At the end of each financial year the Victorian Commission for Gambling Regulation releases expenditure figures, which is another way of saying player loss, on poker machines. How one should interpret those figures depends on how the information is presented. Each of the following statements is correct:

  • Player loss in 2010/11 showed the lowest positive growth figure recorded since poker machines were introduced into Victoria
  • Player loss in 2010/11 was the second highest figure ever recorded in Victoria
  • There was more than a 6% turnaround in the growth of poker machine expenditure last year
  • Poker machine expenditure per gaming venue was the second highest ever
  • Poker machine expenditure per adult is about 12% lower than at its peak in 2001/02

So, here are the facts. Poker machine expenditure in 2010/11 at hotels and clubs throughout Victoria totaled $2,651,367,032. This was $54,184,455 (or 2.1%) more than for the same period last year.

The total number of club and hotel gaming venues offering poker machines as at 30 June was 512, two fewer than at the same time last year, while the number of poker machines in those venues rose slightly from 26,682 to 26,802.

Given the adult population of Victoria has grown by an average 1.8% per year for the last decade, an increase of 2.1% suggests minimal real growth in expenditure per adult which remains at around $612 per adult. This compares with $696 per adult in 2001/02, the year before smoking bans in gaming rooms were introduced.

How does all this compare with previous years? Well, after explosive growth during the 1990s when poker machines were being introduced throughout the State, the past few years have seen a mature market with little change. For the last nine years, the rate of growth has not gone above 4.5% in any year. In fact, in three of those years growth has been negative – twice due to the implementation of the first round of smoking bans which banned smoking in the gaming room of a poker machine venue. The other year of negative growth was 2009/10 when growth fell 4.1%.

At the venue level, the highest level of expenditure for the year was at the Epping Plaza Hotel in the City of Whittlesea where players lost $21,019,064 on 100 poker machines. It was the venue with the third highest player loss figure the previous year (with $18,867,108). Last year’s leader of the pack with just over $19 million in player losses, Werribee Plaza Tavern, came in second this year with losses of $20,633,456.

And the lowest? That’s a bit harder to explain. Eleven venues are listed as having received no gaming revenue in 2010/11, eight of which must have closed during the year – or at least ceased to offer gaming – as each had gaming revenue in the previous year.

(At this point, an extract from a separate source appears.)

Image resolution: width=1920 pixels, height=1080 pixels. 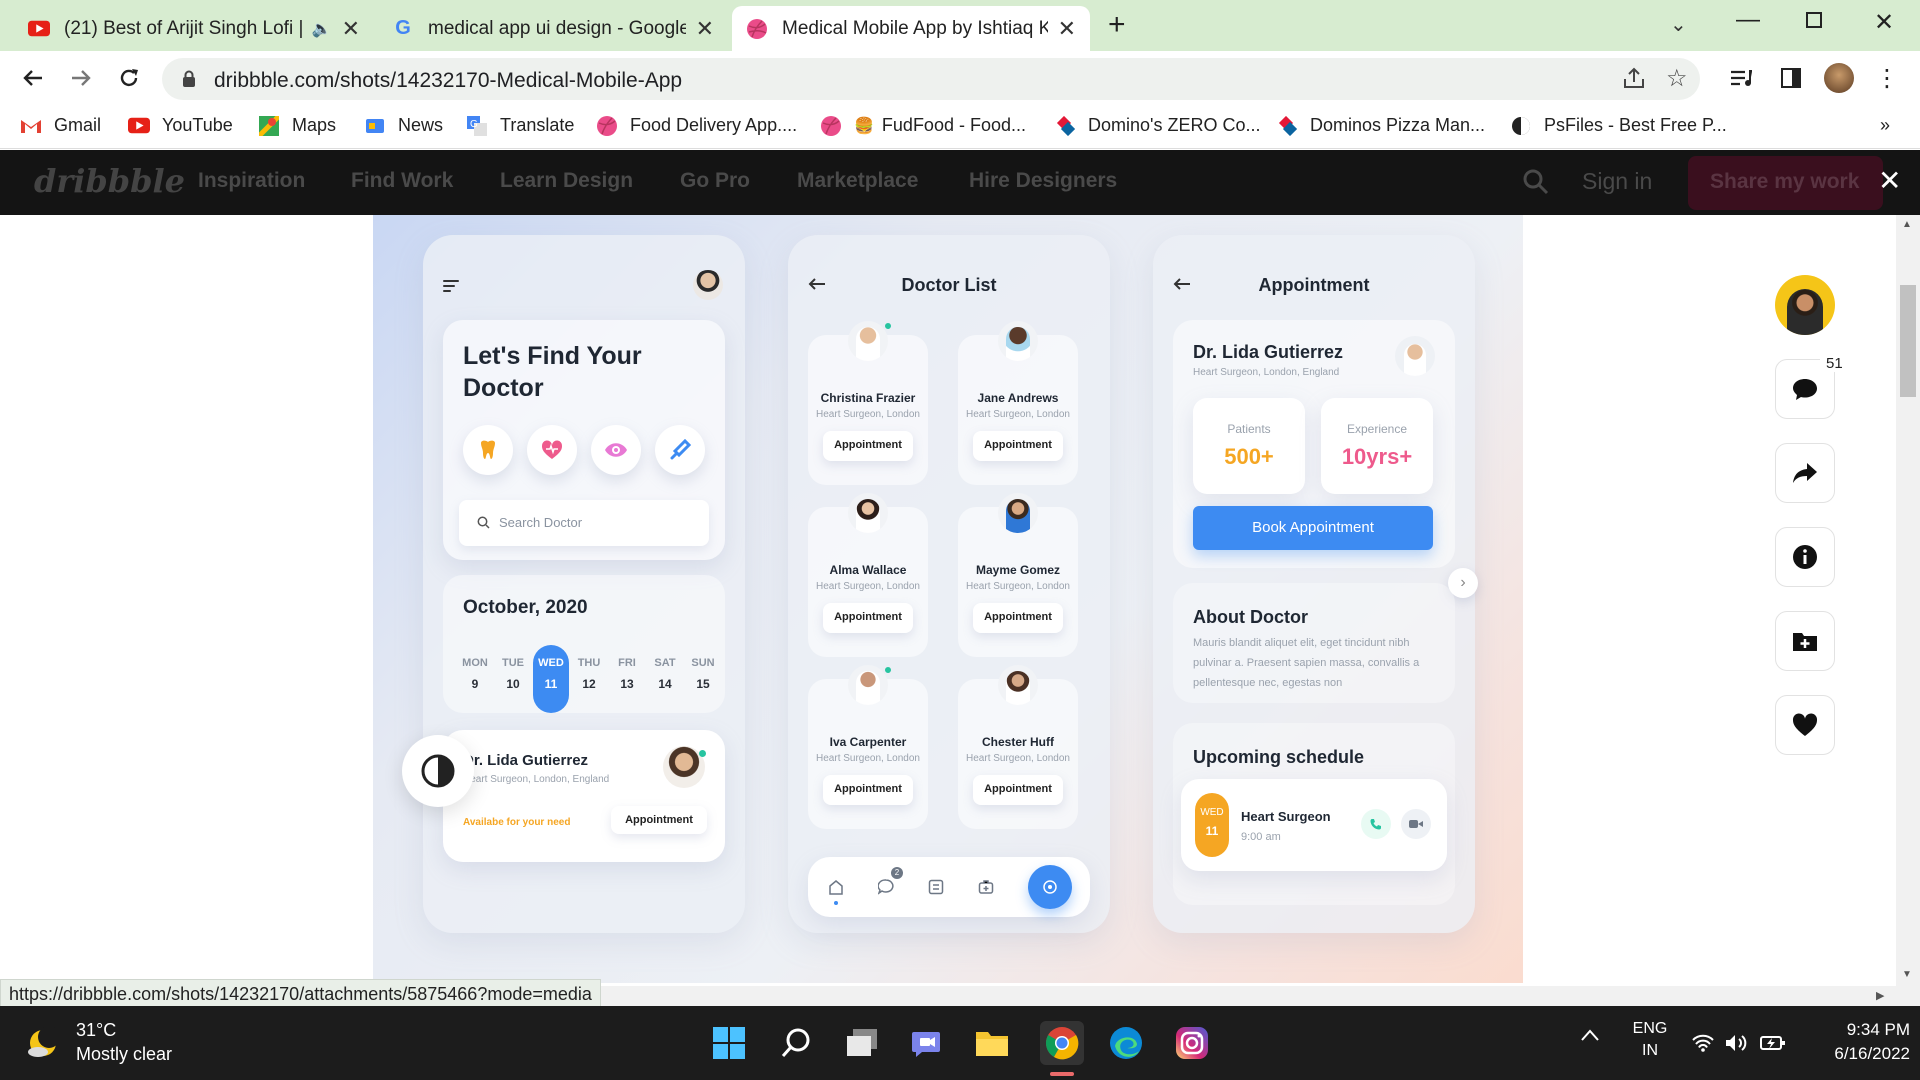 I want to click on nav-inspiration: Inspiration, so click(x=252, y=181).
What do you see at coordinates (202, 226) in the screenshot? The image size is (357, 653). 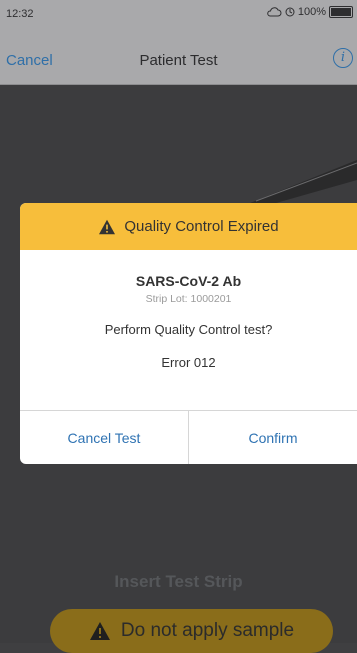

The next four lowest earning venues have also closed, so the venue with the record for the lowest level of player loss and which traded throughout the year was the Ouyen Club where players lost $223,321 on the club’s five machines.

It has been known for many years that average player losses on poker machines in hotels are around twice the average loss on club machines. But the differential between Victoria’s top and bottom venues is an almost five-fold factor.

But whether you think Epping Plaza is the top venue and Ouyen Club the bottom, or vice versa, might depend on your attitude to poker machines.